Brand Personality - Eggs in a carton, one is golden and stands out
A brand’s persona, conceptually, is really not that different from your own and nailing brand personality will really help your company stand out from the competition. Here’s how.

What Makes People Stand Out?

Instead of thinking about your brand’s personality as an inanimate “thing” – think about it as a person. Let’s face it, we’re drawn to people who have personalities that are strong, positive, persuasive and impactful.

When you think of big brands like Coke or Apple, Google or Nike, how do they make you feel? Do they inspire change? Positivity? Motivation?
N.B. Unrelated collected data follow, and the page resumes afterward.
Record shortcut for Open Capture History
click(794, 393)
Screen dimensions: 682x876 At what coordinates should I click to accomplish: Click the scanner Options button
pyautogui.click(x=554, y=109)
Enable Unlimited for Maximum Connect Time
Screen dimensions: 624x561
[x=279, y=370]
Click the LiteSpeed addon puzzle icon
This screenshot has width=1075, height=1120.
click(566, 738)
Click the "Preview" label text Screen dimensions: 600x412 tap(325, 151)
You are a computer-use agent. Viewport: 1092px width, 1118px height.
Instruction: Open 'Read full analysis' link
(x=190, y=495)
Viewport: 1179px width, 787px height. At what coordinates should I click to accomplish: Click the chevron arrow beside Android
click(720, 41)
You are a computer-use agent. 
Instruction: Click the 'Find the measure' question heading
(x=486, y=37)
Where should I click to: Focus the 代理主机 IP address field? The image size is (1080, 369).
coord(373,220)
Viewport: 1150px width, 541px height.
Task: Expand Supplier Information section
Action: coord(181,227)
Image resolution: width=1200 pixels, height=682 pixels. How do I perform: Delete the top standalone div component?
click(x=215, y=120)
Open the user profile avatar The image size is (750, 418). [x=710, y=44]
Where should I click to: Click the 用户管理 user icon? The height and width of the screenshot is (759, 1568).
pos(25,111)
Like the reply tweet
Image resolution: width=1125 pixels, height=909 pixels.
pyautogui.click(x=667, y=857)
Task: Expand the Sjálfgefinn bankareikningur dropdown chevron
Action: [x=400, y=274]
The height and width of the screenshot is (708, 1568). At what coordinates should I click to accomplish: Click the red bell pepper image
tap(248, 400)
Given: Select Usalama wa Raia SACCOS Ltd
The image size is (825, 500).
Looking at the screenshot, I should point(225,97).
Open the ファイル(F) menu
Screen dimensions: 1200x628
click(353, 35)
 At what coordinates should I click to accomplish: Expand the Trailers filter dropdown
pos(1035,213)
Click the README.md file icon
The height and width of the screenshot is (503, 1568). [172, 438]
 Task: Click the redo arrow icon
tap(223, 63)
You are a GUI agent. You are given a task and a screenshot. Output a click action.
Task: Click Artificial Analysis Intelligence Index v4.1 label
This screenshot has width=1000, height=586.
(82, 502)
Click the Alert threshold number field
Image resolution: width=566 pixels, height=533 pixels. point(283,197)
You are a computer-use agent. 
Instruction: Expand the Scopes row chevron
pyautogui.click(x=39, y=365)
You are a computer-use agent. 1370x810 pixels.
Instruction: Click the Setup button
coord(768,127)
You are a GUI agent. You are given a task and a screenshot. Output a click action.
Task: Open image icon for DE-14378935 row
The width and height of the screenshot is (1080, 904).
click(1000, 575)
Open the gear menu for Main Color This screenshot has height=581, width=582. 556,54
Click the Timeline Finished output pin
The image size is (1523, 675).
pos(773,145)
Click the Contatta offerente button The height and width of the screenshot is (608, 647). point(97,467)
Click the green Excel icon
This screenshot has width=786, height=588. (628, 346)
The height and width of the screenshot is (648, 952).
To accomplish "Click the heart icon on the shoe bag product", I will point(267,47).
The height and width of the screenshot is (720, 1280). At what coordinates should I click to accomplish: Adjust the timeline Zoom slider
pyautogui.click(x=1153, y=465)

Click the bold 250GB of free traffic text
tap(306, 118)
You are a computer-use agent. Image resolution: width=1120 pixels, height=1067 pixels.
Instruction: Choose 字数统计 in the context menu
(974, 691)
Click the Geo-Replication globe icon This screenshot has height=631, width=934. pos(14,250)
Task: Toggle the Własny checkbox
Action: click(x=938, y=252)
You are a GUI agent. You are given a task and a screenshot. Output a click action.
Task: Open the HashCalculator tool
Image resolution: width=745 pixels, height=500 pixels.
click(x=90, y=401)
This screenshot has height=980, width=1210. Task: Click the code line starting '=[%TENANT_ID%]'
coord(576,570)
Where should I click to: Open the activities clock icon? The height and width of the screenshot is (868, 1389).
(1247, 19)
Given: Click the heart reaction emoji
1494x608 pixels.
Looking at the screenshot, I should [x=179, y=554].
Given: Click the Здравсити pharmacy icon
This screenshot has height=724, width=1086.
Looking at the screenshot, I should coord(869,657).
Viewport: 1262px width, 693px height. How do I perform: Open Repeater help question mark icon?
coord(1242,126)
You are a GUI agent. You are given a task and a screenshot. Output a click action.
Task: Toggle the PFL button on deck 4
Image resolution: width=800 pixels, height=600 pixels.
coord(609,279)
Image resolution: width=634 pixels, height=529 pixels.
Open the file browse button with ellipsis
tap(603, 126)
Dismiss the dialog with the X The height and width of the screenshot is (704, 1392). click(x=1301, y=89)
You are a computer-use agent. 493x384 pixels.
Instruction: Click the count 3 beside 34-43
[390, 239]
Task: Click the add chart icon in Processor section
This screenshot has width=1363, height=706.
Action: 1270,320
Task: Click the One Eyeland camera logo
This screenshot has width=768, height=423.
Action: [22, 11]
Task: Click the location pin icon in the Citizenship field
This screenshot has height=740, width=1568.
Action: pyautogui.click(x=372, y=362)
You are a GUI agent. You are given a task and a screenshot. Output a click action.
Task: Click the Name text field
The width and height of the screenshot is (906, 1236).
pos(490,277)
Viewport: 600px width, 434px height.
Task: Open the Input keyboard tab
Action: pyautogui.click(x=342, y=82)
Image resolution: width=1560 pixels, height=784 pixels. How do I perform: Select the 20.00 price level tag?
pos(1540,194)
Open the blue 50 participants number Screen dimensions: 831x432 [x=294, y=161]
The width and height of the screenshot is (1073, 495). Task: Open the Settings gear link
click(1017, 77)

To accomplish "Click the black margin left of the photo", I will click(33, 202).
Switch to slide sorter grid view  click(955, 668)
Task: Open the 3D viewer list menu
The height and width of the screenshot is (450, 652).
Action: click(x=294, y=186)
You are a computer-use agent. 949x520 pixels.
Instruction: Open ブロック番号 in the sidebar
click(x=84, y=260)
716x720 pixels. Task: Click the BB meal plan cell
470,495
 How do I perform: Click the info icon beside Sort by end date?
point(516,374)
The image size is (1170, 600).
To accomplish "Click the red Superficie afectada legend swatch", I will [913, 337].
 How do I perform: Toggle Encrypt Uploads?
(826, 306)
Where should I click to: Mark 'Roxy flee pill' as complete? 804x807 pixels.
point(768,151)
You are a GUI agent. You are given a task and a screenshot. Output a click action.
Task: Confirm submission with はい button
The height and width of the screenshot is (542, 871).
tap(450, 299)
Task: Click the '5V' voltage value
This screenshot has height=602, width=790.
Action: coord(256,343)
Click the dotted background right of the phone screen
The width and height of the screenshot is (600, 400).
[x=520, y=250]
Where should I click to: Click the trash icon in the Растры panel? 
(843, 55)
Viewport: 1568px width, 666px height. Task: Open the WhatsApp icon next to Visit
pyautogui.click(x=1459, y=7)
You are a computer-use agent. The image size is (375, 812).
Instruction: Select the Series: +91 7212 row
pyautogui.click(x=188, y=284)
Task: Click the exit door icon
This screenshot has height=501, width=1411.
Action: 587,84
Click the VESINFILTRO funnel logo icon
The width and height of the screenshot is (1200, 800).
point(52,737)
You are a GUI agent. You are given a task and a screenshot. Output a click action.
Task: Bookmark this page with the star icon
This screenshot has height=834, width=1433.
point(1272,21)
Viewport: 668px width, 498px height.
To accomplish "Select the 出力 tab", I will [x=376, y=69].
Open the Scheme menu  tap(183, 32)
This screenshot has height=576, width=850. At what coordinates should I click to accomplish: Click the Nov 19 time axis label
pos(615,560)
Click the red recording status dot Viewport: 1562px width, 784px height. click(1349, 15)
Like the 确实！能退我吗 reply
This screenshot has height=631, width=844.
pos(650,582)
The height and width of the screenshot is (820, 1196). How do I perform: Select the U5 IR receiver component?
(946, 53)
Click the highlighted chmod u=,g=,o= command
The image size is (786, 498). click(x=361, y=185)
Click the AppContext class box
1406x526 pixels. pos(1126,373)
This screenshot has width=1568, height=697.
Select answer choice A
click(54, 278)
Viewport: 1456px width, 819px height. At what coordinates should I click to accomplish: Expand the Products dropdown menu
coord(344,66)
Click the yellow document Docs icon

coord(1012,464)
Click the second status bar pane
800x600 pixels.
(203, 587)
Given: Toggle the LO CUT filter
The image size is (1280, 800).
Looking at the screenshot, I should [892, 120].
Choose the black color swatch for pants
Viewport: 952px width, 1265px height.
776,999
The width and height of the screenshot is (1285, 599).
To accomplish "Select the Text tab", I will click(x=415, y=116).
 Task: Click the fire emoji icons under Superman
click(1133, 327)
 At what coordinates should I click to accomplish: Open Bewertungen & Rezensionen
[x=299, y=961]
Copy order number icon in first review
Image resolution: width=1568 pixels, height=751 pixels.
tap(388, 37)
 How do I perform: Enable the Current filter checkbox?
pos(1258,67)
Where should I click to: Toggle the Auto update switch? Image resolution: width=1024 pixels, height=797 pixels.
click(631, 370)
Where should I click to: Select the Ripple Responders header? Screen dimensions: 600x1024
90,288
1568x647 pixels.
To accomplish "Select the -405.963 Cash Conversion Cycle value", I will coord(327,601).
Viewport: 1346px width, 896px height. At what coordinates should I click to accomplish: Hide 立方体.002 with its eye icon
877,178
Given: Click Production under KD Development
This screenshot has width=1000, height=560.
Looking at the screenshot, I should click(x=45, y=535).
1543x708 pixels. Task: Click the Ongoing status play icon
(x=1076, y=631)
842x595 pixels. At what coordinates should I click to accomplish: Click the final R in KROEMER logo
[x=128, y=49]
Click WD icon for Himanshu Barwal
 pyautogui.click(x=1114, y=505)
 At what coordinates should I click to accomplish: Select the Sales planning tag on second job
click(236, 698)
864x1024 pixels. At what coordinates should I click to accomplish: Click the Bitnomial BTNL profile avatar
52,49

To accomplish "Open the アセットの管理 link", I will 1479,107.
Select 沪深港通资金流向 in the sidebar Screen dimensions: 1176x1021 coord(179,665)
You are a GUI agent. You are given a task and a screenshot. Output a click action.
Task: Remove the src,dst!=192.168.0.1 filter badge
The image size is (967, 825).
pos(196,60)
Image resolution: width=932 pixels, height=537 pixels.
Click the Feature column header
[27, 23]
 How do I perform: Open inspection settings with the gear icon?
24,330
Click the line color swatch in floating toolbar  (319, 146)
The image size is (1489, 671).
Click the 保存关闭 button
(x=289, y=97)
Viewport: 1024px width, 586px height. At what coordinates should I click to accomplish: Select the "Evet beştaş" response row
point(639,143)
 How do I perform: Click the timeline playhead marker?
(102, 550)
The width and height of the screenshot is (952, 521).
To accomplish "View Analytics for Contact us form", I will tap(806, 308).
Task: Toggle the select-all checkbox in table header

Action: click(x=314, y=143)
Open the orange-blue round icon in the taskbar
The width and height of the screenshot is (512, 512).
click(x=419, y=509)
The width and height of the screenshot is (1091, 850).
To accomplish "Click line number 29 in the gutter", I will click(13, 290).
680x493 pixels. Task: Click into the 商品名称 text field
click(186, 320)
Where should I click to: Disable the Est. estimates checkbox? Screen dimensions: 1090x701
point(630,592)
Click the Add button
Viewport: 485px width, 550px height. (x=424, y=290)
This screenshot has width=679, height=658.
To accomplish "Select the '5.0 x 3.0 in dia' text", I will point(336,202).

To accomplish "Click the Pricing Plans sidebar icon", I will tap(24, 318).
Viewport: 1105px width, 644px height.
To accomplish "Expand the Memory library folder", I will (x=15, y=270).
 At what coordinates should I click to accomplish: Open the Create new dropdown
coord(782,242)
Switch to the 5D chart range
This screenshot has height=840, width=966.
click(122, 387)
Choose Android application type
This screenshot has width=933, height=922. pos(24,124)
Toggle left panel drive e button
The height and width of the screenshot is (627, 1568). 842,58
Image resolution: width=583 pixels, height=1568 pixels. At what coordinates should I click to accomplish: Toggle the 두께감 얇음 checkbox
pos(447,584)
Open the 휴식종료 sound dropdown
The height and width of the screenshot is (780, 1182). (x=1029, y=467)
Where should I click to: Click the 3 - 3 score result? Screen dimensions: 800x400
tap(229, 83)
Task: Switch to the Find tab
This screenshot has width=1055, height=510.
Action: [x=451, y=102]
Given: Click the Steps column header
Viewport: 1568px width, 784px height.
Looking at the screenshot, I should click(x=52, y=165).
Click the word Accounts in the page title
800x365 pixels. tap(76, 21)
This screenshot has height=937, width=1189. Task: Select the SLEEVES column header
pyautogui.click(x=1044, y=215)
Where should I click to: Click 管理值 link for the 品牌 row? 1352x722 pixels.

Boldness?

Usually – who can forget Coke’s iconic “Buy the world a coke” ditty about loving one another (something we could use a bit more of today, frankly).

Or Nike’s “Just Do It” – reminding people you don’t have to have Serena Williams or Sydney Crosby level talents to drag yourself off the couch and throw your heart and soul into something.

Even body-positivity brands such as Dove – reminding us all to love who we are and accept what we’ve been given – that we’re all beautiful.

People Want to See Themselves Reflected

We recently talked about being a purpose led company, and how that core connection with consumers – letting them see that you also have X or Y morals or values – creates brand loyalty.

The same is true for defining your brand personality.

You’re not going to be all things to all people. Nor should you be. In fact, that’s probably the most important reason to really understand “who” your brand is before you move forward with anything related to branding – logos, packaging, style-guides, etc.

Know Your Audience

While you won’t be all things to all people, your brand personality should accomplish a few key things if it’s going to be a successful base upon which to build out the rest of your company branding framework.

It should elicit some type of emotional response in people. And again, that emotional response will be very different – a mountain climbing gear brand’s emotional connection will be quite different from your local emergency veterinarian’s!

As I mentioned above, your brand personality won’t be that different from people you know! Is it rugged and sporty? Youthful and on-trend? Caring and compassionate? Intelligent and high-end? Traditional and buttoned-up or at the cutting edge of shifts in pop-culture?

Sit and brainstorm, with a team if possible, and write down everything – no matter how silly you might think it sounds – that best represents your brand as a person. You might even consider doing a vision board if you’re in the very beginning stages of brand creation.

The Four Corners of Brand Personality

And while every brand is unique – there are four core things you should consider when determining your brand’s personality:

  1. Vision: Where and how do you see yourself? What will make you stand out from the competition? What are you attempting to accomplish?
  2. Emotion: This one’s tough – because you have to be really honest with yourself. How do customers/clients see your company (or how do you want them to see it)? Which emotions are inherently “who you are.” How does your brand make your audience feel – really feel? And is this feeling consistent?
  3. Consistency: Consistency is a crucial component to eventual success – is your brand personality applied consistently across all of your offerings? All your social platforms, advertising, and corporate culture? Is it reflected in style guides and your on-boarding process? Go and check!
  4. Perception: Ultimately, if we’re being honest here, it’s not really down to you is it? Your audience will determine all of the above – and will let you know if you’re not hitting the mark when it comes to brand personality.

Brand Personality is Your Bedrock

These exercises and/or ways of thinking aren’t just for new brands or companies, either! We worked recently on a re-brand for a company who felt that they had changed and were ready to give themselves a bit of a make-over.
They really had grown up, matured a bit if you will, and their initial brand personality didn’t reflect that as much as they would like. In other words, it’s never too late to take a hard look at your brand and its personality – you might find it’s morphed and changed over the years, or your audience has shifted slightly.

What do you think? Have you experienced companies where branding, product and personality just don’t mesh? Or do spectacularly? I would love to hear your thoughts.